En ce temps les livres de PH K Dick s'empilait sur ma table de chevet, "substance mort" toujours à portée de la main, cette étrange histoire de l'espion de soi-même dans une AmeriKKKe sans illusion. Toujours eu une grande affection pour cet auteur. Jamais autant en moi,  des écrits ont déplacé ma pensée. Jamais autant le réel de ce monde m'est apparu palpable dans les télétransportations dickiennes. Jamais nos aliénations m'ont été autant familières.
Comment dire à un enfant combien la lecture a plus de magie qu'un écran plat, combien nos propres intelligences, nos propres perceptions s'approprient d'un récit et l'entraînent dans le tréfonds de nos quêtes, là où la dictature de l'image ne vous glissera pas.
J'avais donné à cet enfant un prénom secret qu'elle n'aimait pas. Le nom d'un lieu, au loin dans le passé, là où le livre narre le vain orgueil des hommes face au ciel. Un point où les hommes devenus cultivateurs bâtirent la ville. Un point en Mésopotamie. Avoir un nom de ville comme prénom, comme une invitation à décoller de soi-même, à se relier aux autres, à percevoir qu'il n'y a pas d'existence hors de la relation. Auréoler son enfant d'un marqueur trop signifiant peut être contre productif, Jade programma le titre d'Adèle.
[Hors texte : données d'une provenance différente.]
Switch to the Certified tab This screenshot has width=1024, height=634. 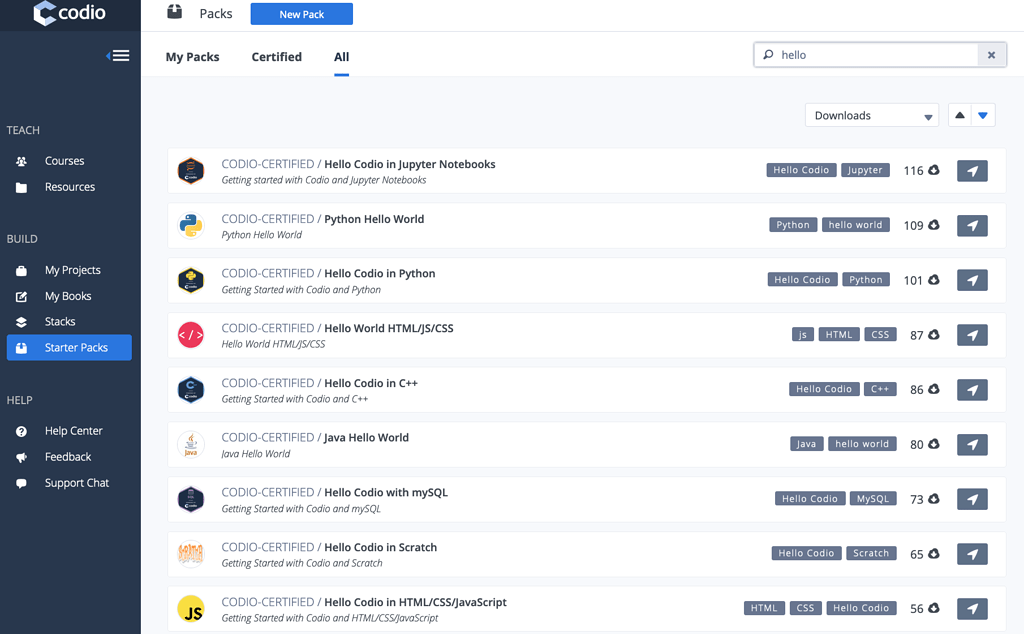[x=276, y=57]
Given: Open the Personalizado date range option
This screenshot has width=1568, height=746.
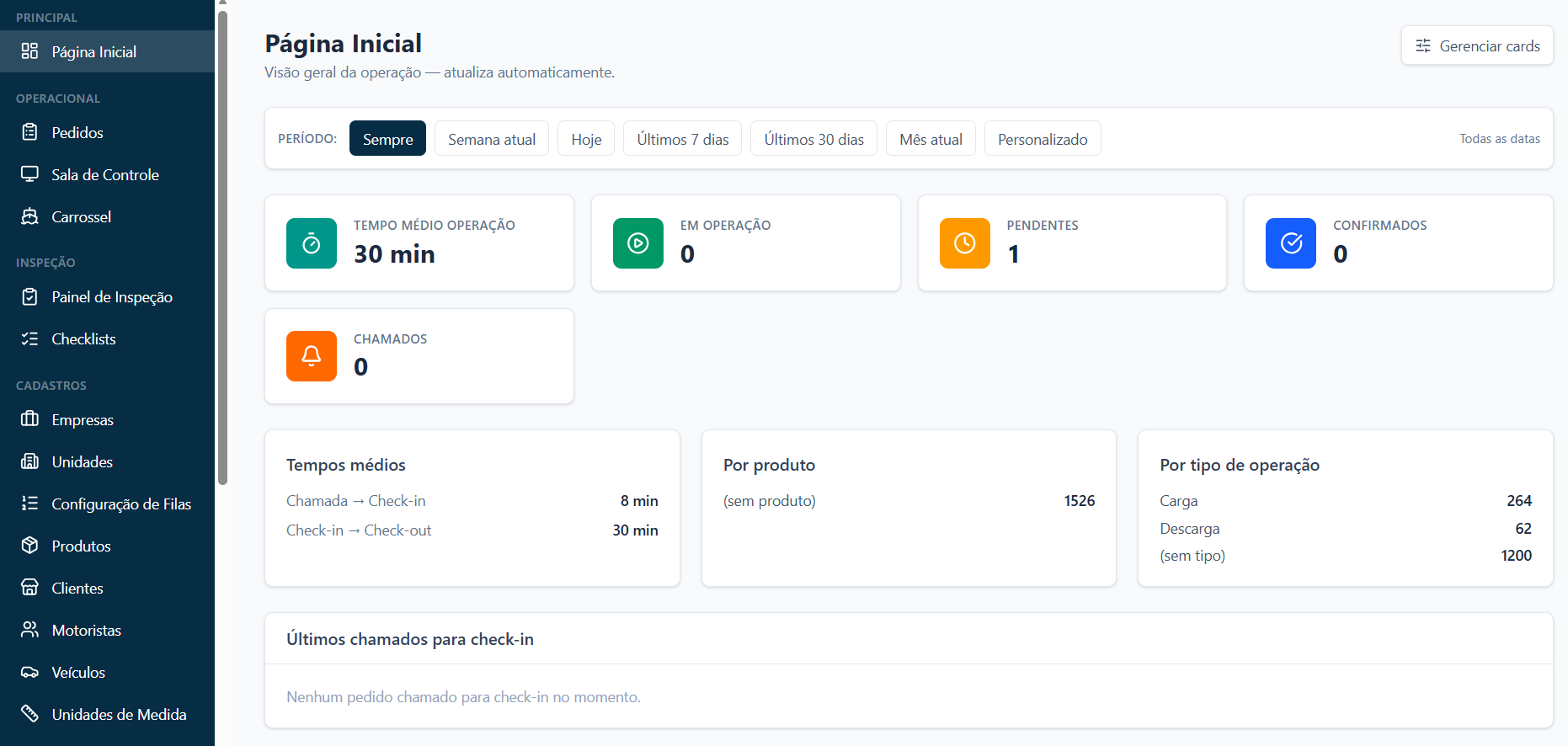Looking at the screenshot, I should pyautogui.click(x=1043, y=139).
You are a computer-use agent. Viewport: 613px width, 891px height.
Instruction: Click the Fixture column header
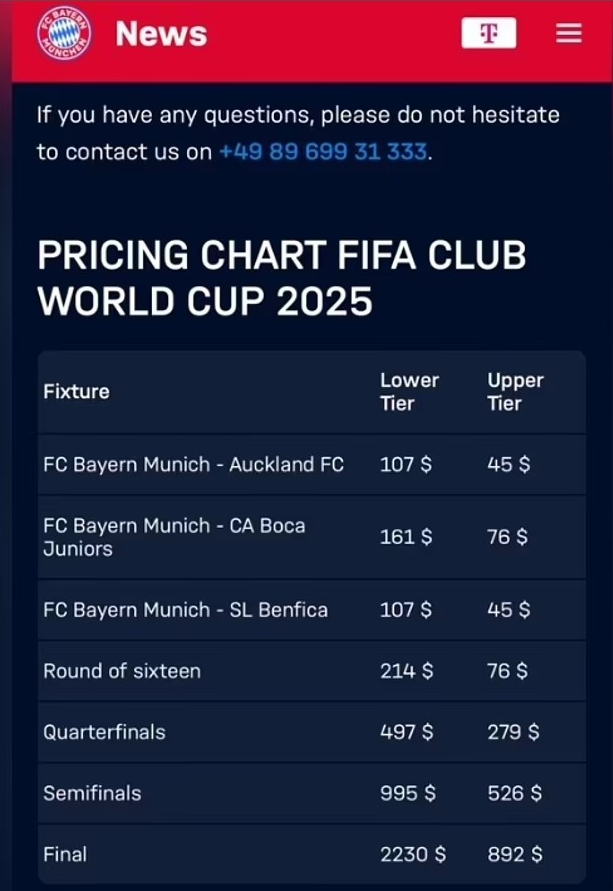tap(76, 392)
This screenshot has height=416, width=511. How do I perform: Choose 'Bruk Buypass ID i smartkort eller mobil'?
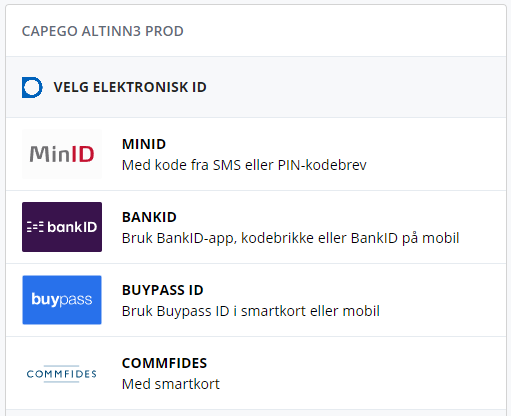click(x=251, y=311)
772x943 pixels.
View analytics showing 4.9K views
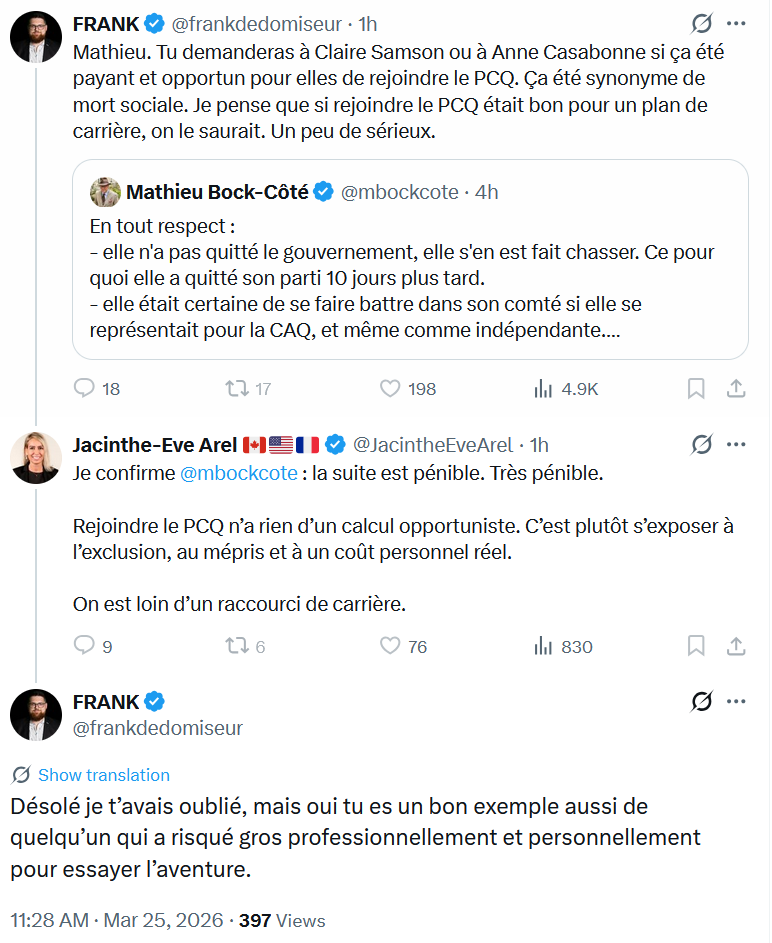(x=544, y=388)
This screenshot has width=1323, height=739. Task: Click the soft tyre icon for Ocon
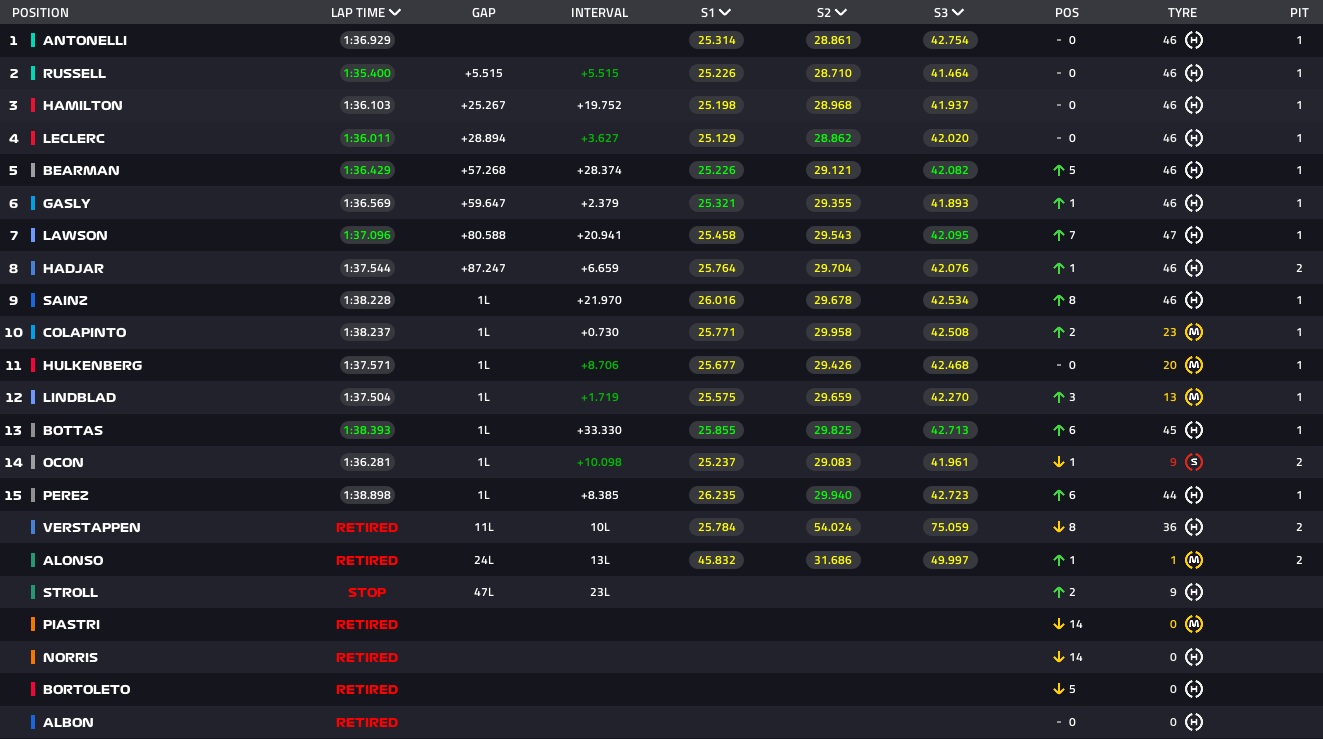1193,463
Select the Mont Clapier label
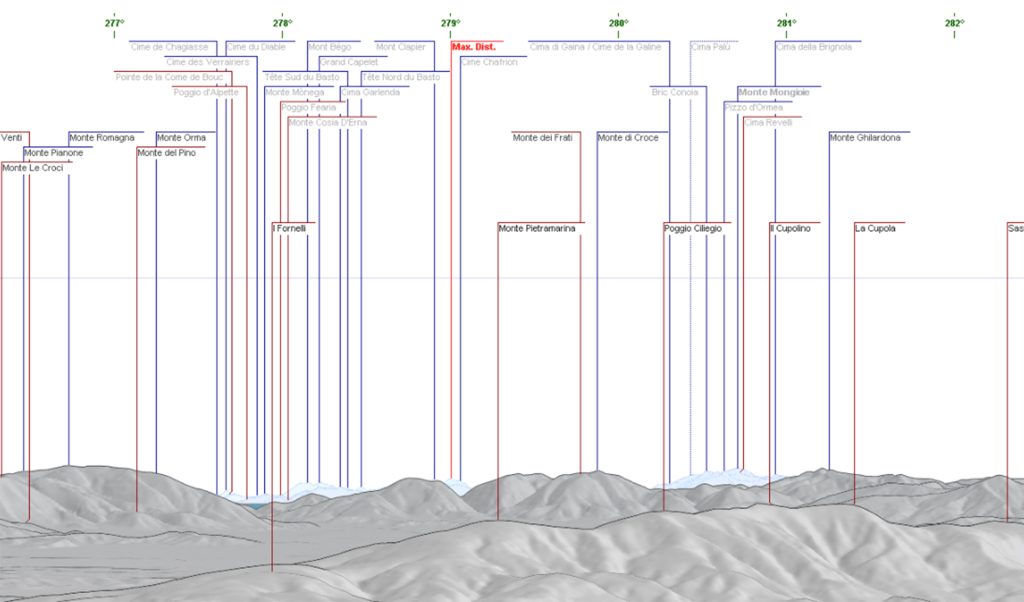The image size is (1024, 602). tap(401, 47)
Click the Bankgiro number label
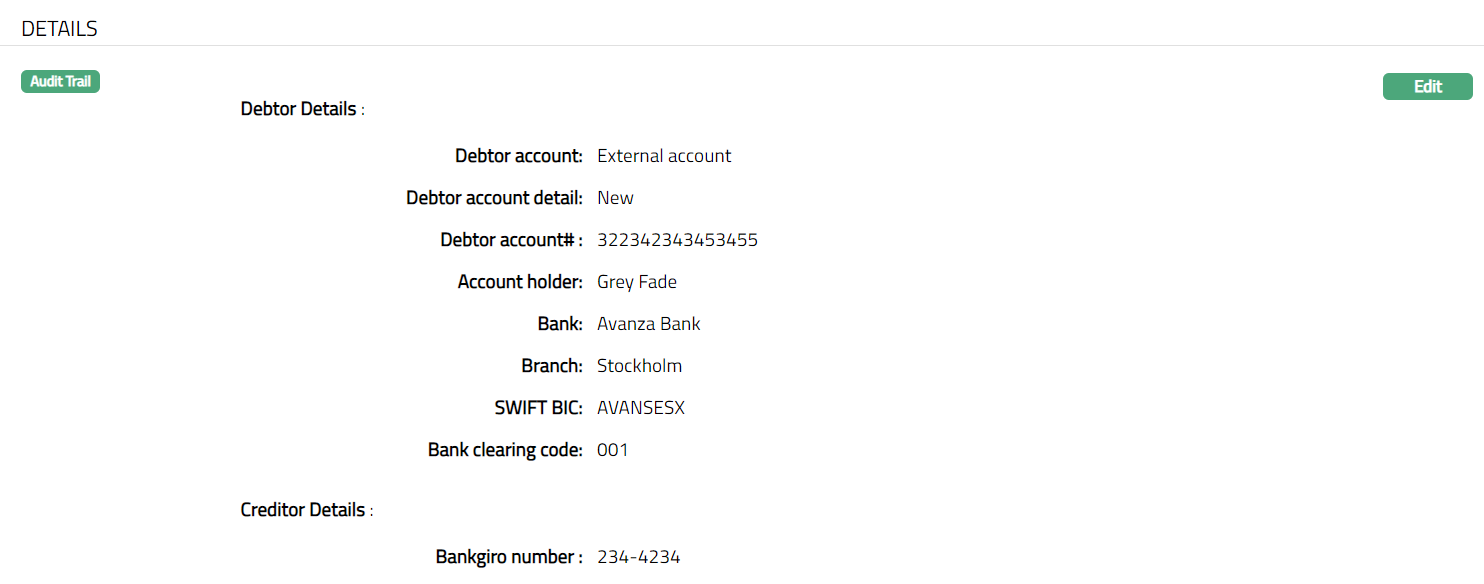Viewport: 1484px width, 584px height. [508, 557]

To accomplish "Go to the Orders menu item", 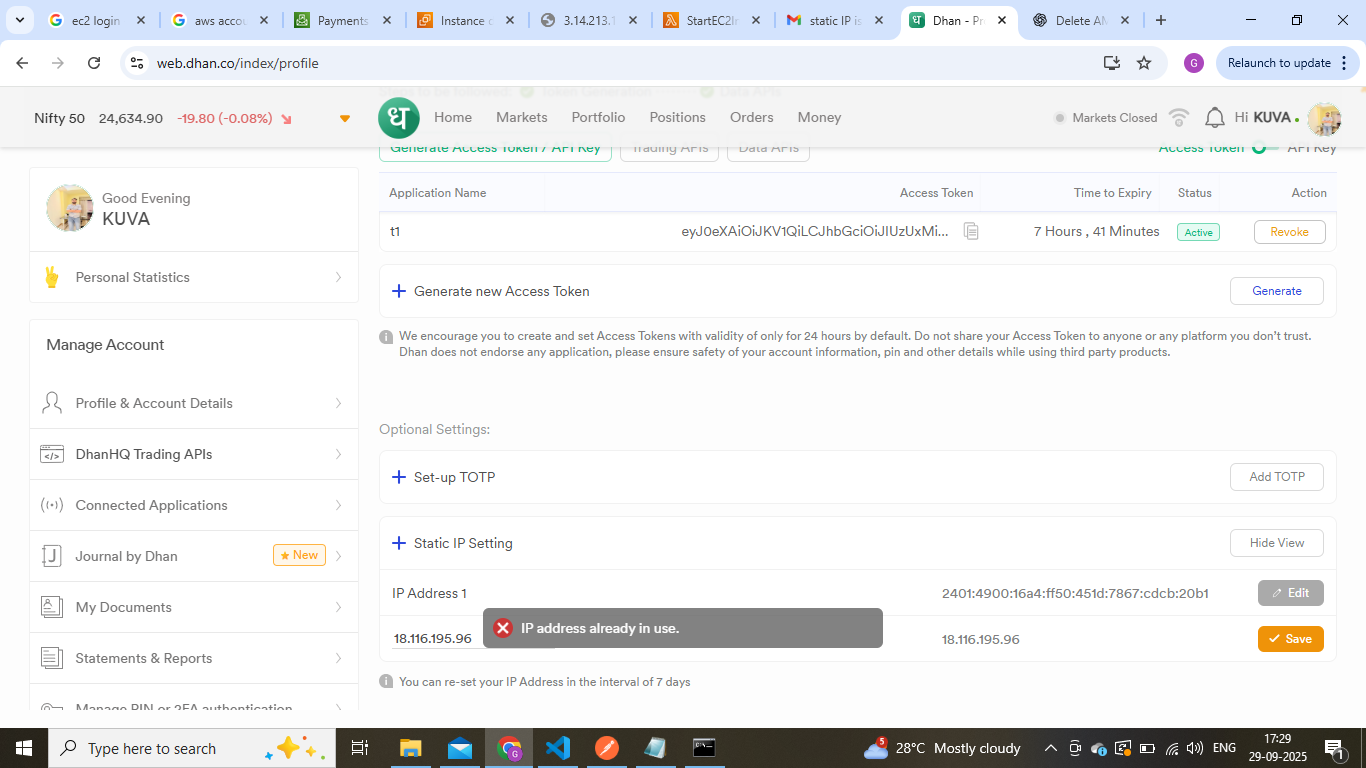I will [x=751, y=117].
Il était question de ciel et de chutes. Il ne me vint pas à l'idée de sourire. Jade baissa le son et ajouta "Papa, j'aimerai faire mes études aux Etats Unis". Elle dût discerner le mouvement d'une ride à mon visage et précisa "ou en Angleterre, tu sais, j'aime vraiment l'anglais"
-we will stand tall and face it all- égrenait la chanteuse d'outre atlantique. Le temps de la dispersion s'énonçait comme un désir. L'enfant avait bien grandi.